アレックスとデイヴとは1年程話をしていたんだ。エディとバンドとしての Van Halen のレガシーを真に称えるトリビュートなのかツアーなのか、何かをやりたいという話だ。

私にとっては怖気づくような話だけど、愛情を込めた仕事でもある。そんな挑戦の機会を受けることはとても光栄だよ。

とても複雑な話だから、私に今言えることは、もし実現したら、ファンにとっては最高のものになるだろうし、偉大なるエディだけではなく、あのバンドの偉大な遺産について皆と共に祝うということ。だって、彼らは数々の素晴らしい楽曲を生み出し、優れたスピリットとヴァイブを届けた。

でもこういう話は常に音楽ビジネスでは起こっていて、水面下で進むんだよ。上手くいかないこともあるから。例えば10個のクレイジーなアイデアがあって、それが色々と考えられていても、ミュージシャンは口外したりしない。上手くいかなかったときに傷つけてしまう人が出たり、他のビジネスプランが被害を受けないようにね。

だから、私たちはジェイソンがこれを公にしたことにとてもショックを受けているよ、だって私たちは皆、沈黙を誓っていたんだから。

アレックスは殆ど取材も受けないし、彼はどうしているの?デイヴは?

私に言えることは、アレックスと知り合って話をするうちに彼がとても素晴らしい人だとわかった。あのような形で早くに弟を失うなんて、私には想像できない。彼らは親しい兄弟でユニークな関係を持っていた。

デイヴのことはまだ余り知らないんだ。多分、彼には1度しか会ったことがなくて、スティーブがDLRバンドのライブに招待してくれたときだ。当時の私はミック・ジャガーのツアーでオーストラリアにいて、皆で観に行った。デイヴとはこの25年間で何度か電話で話したけどね。

とにかく彼はデイヴ・リー・ロスで、彼らは Van Halen なんだから、これはビッグな事だ。さっきも言ったように、もしこれが実現するなら、私には光栄なことだし、恐ろしい挑戦でもある。エディがしたことは再現できないんだから。

1音ずつ全て覚えて、フィンガリングやギアの全てを揃えたとしても無理だ。エディは1人しかいないし、彼は独創的天才の典型さ。だから、もし実現するとしたら、アレックスは正しい方法でしかやらないだろう。

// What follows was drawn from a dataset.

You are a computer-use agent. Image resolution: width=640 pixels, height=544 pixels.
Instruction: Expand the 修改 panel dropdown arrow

あなたはサミーともやってきたから、ファンからすれば、どうして彼らは?と思うのでは。

そうだね。私がこうして当事者でいるのは普通じゃない。ただ私は音楽的視点で見ているんだ。私は人生の殆どを自分の楽曲を覚えることに費やしてきた。ライブの為に覚える音数は相当のもので、ライブでは集中していなくてはいけない。

だから何か新しいことをする時は、Chickenfoot のときもそうだったけど、頭にスペースを作って新たな演奏法にトライする。素晴らしいのは、Chickenfoot では各人の個性がとても大きくて、様々な才能をもたらしてくれるから、自分はそれ程大きくなくてもいいんだ。ただその一部になればいい。

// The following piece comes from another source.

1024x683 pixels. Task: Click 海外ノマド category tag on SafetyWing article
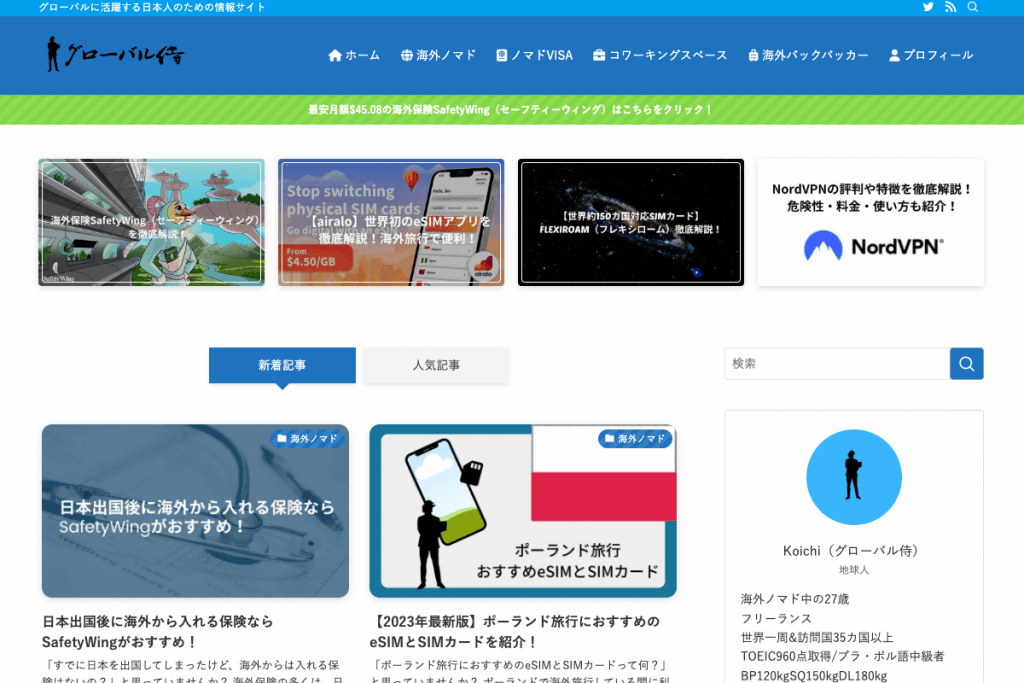[307, 439]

でも Van Halen の全時代を表現するとなるとひるんでしまうよ。多彩過ぎる。ギタープレイヤーとしての視点だけをとってみても、エディはプレイヤーとして、また発明家として目を見張る程の進化を遂げている。その2つの要素はデビューアルバムから最後のアルバムまで続いていて、アルバムを聴いて曲を覚え、弾いてみるとワォ!となるんだ。

私に才能が必要というだけでなく、特定の機材が必要だ。あるアンプでああする、こうするというのができなければ、できないことがある。そういうことに対処しなくてはならない。

エディが私たちの時代の最も重要なギタリストだと思うかい?

そうだね、そう思うよ。個人的にも熱心なファンの1人としても。彼らの音楽や記事、写真や動画、そして彼らのライブを観た記憶があれば、彼が音楽そしてギターにもたらした全体像が理解できるだろう。とてもシンプルな例だ。他にも優れた作曲家やテクニカルな演奏者、見事なエンターテイナーは沢山いたけれど、エディは実に様々な領域で限界に挑んだのさ、音楽家として、ロックンロールのエンターテイナーとして。

彼は恐らく最も身体的で可笑しさがあり、それでいて音楽に関してはとんでもなく真面目だ。彼とアレックスが取り組んだものを聴いてみれば、完全に個性的でそれが自然なところまで彼らが磨いたことがわかるし、だから聴き手が直ぐに本物だとわかり、反応したのさ。

彼は音楽の発明家で、それがギタープレイヤーにとって標準のものになったんだ。私たちギタリストは色々とクレイジーなアイデアを試すけれど、それが全てギターの最終的デザインになることはない。そう考えるととても感銘を受けるだろう。

だから私に聴こえるのは彼らのビッグなサウンドで、それを置き換えるなんてできない。ヘンドリックスの替えが効かないのと同じさ。ヘンドリックスがストラトにもたらした変革は驚異的だ。そしてエディも同様のことをした、世界を変えたのさ。これができる人はほとんどいない。

エディの曲で君が弾くとき一番好きな曲は?

良い質問だ。この前同じことを考えていて、自分の選択は相当変わっていると思った。"Hear About It Later" だよ。曲が好きだし、プレイするのも好きだ。あの曲をかけてギターをプレイすると楽しい、何かあるんだろうね。あの曲を彼らがライブで演奏するのを観たし。
でも曲が何の事を言ってるのか、はっきりわからないよ。デイヴがいかに頭が良いかということさ。彼はそれが何のことなのかリスナーに考えさせる。敬服するね。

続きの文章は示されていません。